→ **AUFGABEN**:
1) Schreiben Sie aus der Buchbesprechung den Abschnitt von „Uwe Michael Lang“ bis einschließlich „in der Seelenführung.“ wortgetreu ab.
2) Welchen Titel trägt laut der Buchbesprechung der erste Teil des Buches?

→ **DOKUMENT**:
────────────────────
Uwe Michael Lang
„Ich will dich an mich ziehen“
Jonathan Robinson war viele Jahre Praepositus des von ihm mitbegründeten Oratoriums des hl. Philipp Neri in Toronto und Regens des von dieser Gemeinschaft geführten Priesterseminars. Zuvor lehrte der ausgewiesene Hegelkenner als Professor für Philosophie an der McGill-Universität von Montreal. Robinsons Schriften zur spirituellen Theologie zeichnen sich aus durch Treue zum überlieferten Glauben der Kirche, intellektuellen Anspruch sowie Klarheit in der Diktion und sind durchzogen von seiner eigenen Erfahrung im geistlichen Leben und in der Seelenführung.
In deutscher Sprache ist jetzt von ihm erschienen:
Jonathan Robinson, Ich will dich an mich ziehen. Wege der Gotteserfahrung. Adamas Verlag: Köln, 2003. 252 S. ISBN 3-925746-87-0. 13,90 €.
Ich will dich an mich ziehen handelt vom persönlichen Gebet in der Tradition der katholischen Kirche. Dabei teilt sich das Buch in zwei recht unterschiedliche Teile, deren erster, kürzerer den Titel „Eine Theorie der Tradition“ trägt (S. 19-64). Die Überlieferung der Kirche stellt den Kontext für das Gebet des einzelnen her, sie nährt es durch ihre Lehre und trägt es in der Gemeinschaft der Gläubigen, der Lebenden und der Toten. Zurecht sieht Robinson die Notwendigkeit für eine Neubesinnung auf den Traditionsbegriff, der für den katholischen Glauben unverzichtbar ist, heute jedoch in Lehre und Praxis in Frage gestellt, wenn nicht gar als irrelevant übergangen wird. Der Autor wirft Schlaglichter auf die theologische Diskussion und ist entgegen Yves-Marie Congars Reduktion von Tradition auf die Tätigkeit des Überlieferns („id quod traditum est, id quod traditur“) um die inhaltliche Füllung des traditum bemüht. Ohne ein Materialobjekt verliert die Tradition ihre normative Kraft, so daß die Gläubigen auf Gedeih und Verderb einer schrankenlosen Kreativität ausgeliefert sind, wodurch die lebendige Verbindung zu den gegebenen Grundelementen des Christentum verloren geht. Maßgebliche Quelle für den Inhalt des traditum ist für Robinson der Katechismus der Katholischen Kirche.
────────────────────
→ **ANGEZEIGTE INFORMATIONEN**:
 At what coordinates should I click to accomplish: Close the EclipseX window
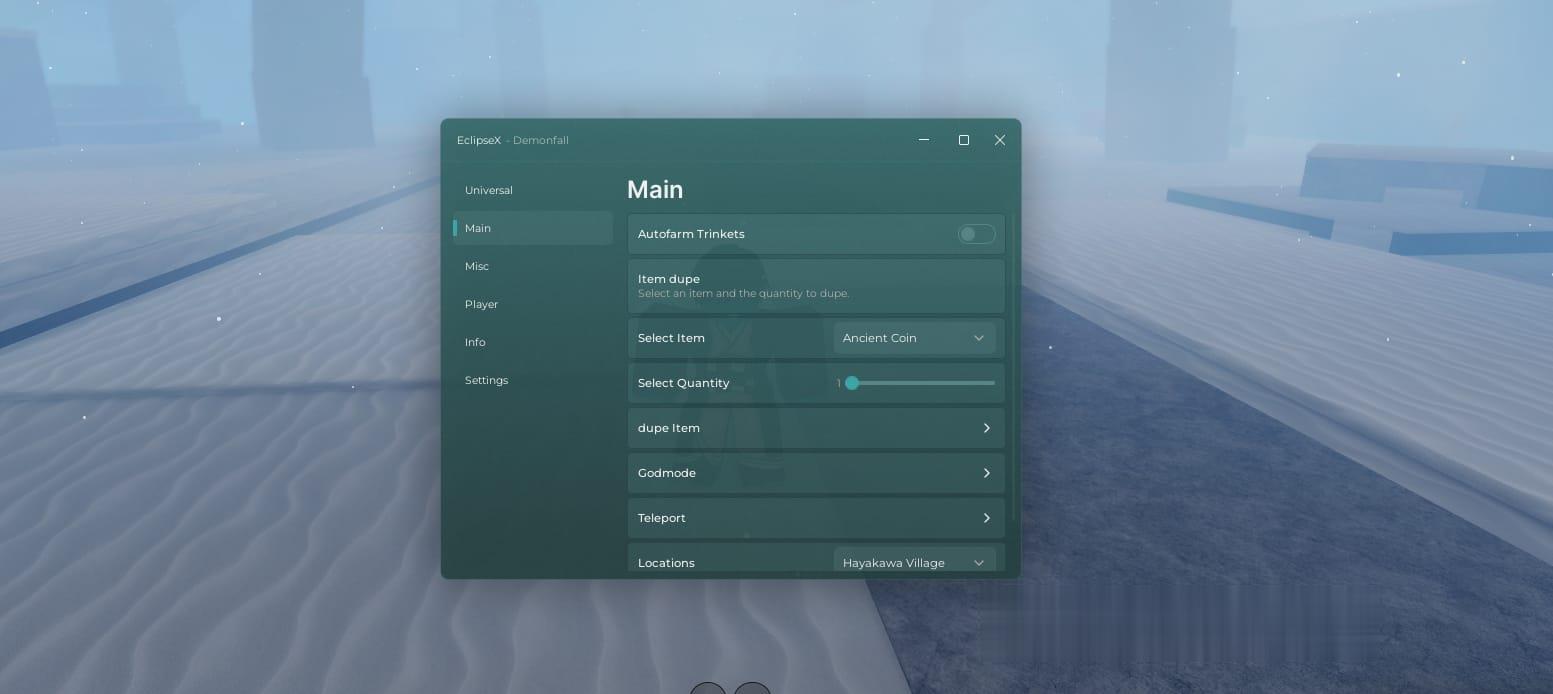1000,140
────────────────────
→ **LÖSUNGEN**:
1)
Uwe Michael Lang
„Ich will dich an mich ziehen“
Jonathan Robinson war viele Jahre Praepositus des von ihm mitbegründeten Oratoriums des hl. Philipp Neri in Toronto und Regens des von dieser Gemeinschaft geführten Priesterseminars. Zuvor lehrte der ausgewiesene Hegelkenner als Professor für Philosophie an der McGill-Universität von Montreal. Robinsons Schriften zur spirituellen Theologie zeichnen sich aus durch Treue zum überlieferten Glauben der Kirche, intellektuellen Anspruch sowie Klarheit in der Diktion und sind durchzogen von seiner eigenen Erfahrung im geistlichen Leben und in der Seelenführung.

2) Der erste Teil trägt den Titel „Eine Theorie der Tradition“.